▸ Stated task
Format the stretch from the line containing "You are a GUI" through the line containing "point(403,790)" as a JSON list of strings, one string per line, with blank lines omitted. Leave the pictures out of the answer.

▸ Data extract
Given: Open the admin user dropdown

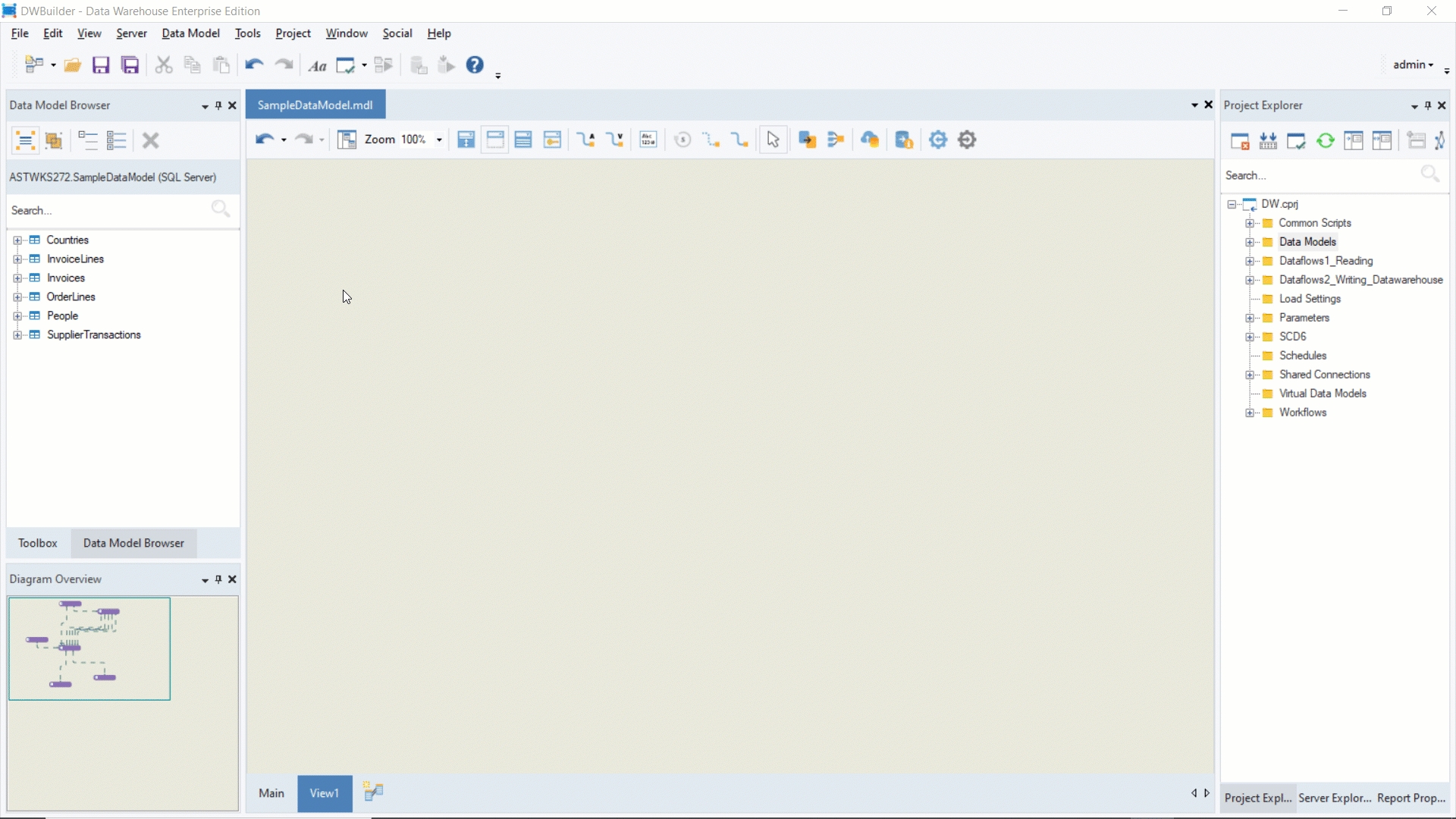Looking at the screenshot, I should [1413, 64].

...

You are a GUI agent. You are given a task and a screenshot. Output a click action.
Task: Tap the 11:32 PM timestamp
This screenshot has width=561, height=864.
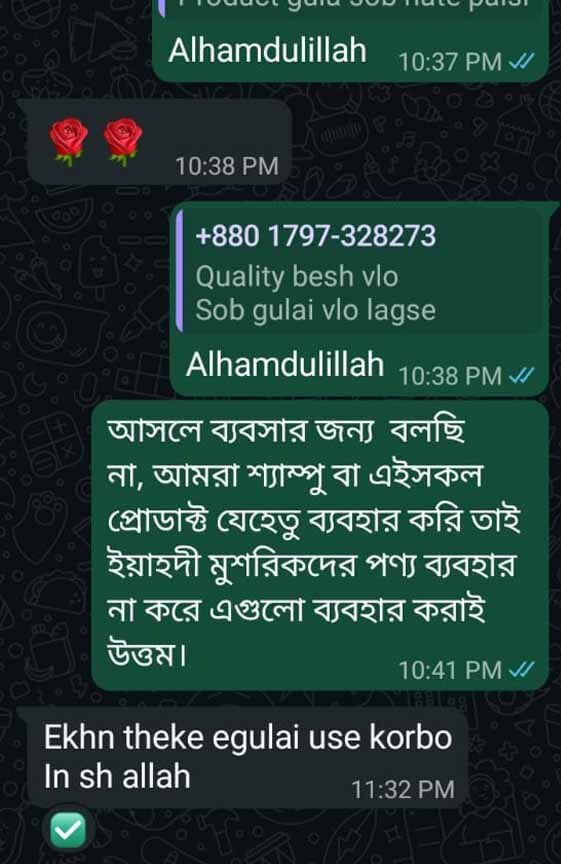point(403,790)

▸ Output for this task
[
  "You are a GUI agent. You are given a task and a screenshot. Output a click action.",
  "Task: Tap the 11:32 PM timestamp",
  "This screenshot has width=561, height=864.",
  "point(403,790)"
]